| 4/23/1999 12:00:00 AM

Crear empleo

El desempleo no es el destino de los colombianos. Es el problema social más importante, al que deben apuntar las baterías de la política económica. El país no puede seguir inerme ante las cifras de desempleo. Tampoco el Gobierno.



Hay acuerdo sobre las causas de aumento del desempleo: la recesión explica 4 ó 5 puntos; el aumento de los costos laborales 3 ó 4 puntos; la rigidez de la legislación laboral 2 ó 3 puntos; y las deficiencias en educación y capacitación 4 ó 5 puntos más.



En el corto plazo, el Gobierno debe apuntar a recuperar la economía y a abaratar la creación de empleo.



La reactivación no es sólo el sector de la construcción. Ante el inevitable recorte fiscal, hay que apuntarle a la inversión privada y a las exportaciones como verdaderos motores de la economía. Para activar la primera habrá que resolver con premura la crisis financiera, generar estímulos tributarios generosos y estables -¿por qué no una tasa de impuestos empresariales del 20% para los próximos 5 años?- y promover más activamente el mercado de capitales y la inversión extranjera. Hay que insistir en duplicar las exportaciones, poniendo en marcha el plan exportador y reversando la persistente revaluación.

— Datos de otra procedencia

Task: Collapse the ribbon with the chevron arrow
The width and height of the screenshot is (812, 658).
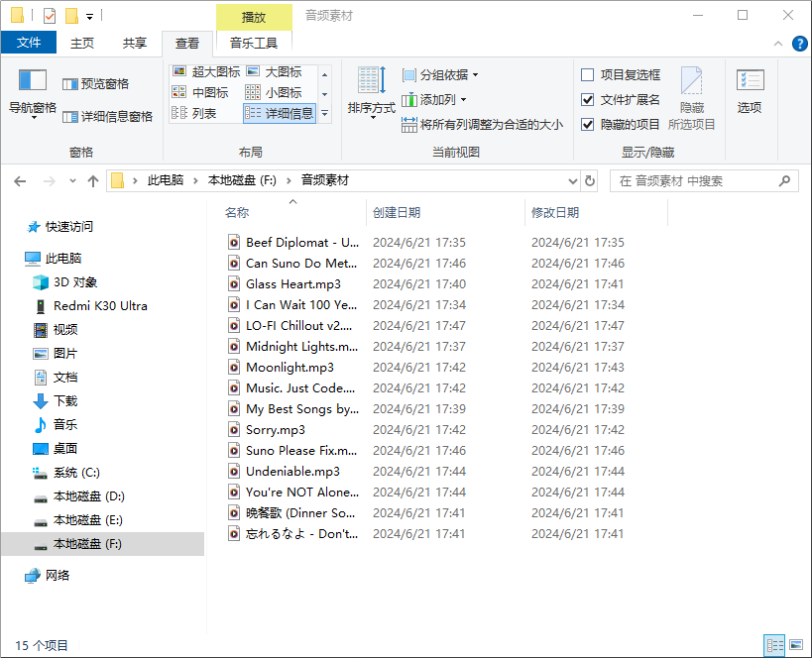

Para reducir los costos laborales, además de la moderación salarial -¿por qué no anunciar desde ya un aumento del 10% en el salario mínimo y en los salarios públicos para el año entrante?- dos elementos claves son reducir el salario expresado en dólares -por supuesto, devaluando- y aminorar las cargas tributarias sobre el empleo en pequeñas y medianas empresas. ¿Qué tal si, como medida de emergencia, se reducen a la mitad los impuestos a la nómina -Sena, ICBF y cajas de compensación- cuando el desempleo en la región supere el 12%? ¿Qué tal si se utilizan los recursos que se recauden para dar subsidios directos a las empresas que creen empleo?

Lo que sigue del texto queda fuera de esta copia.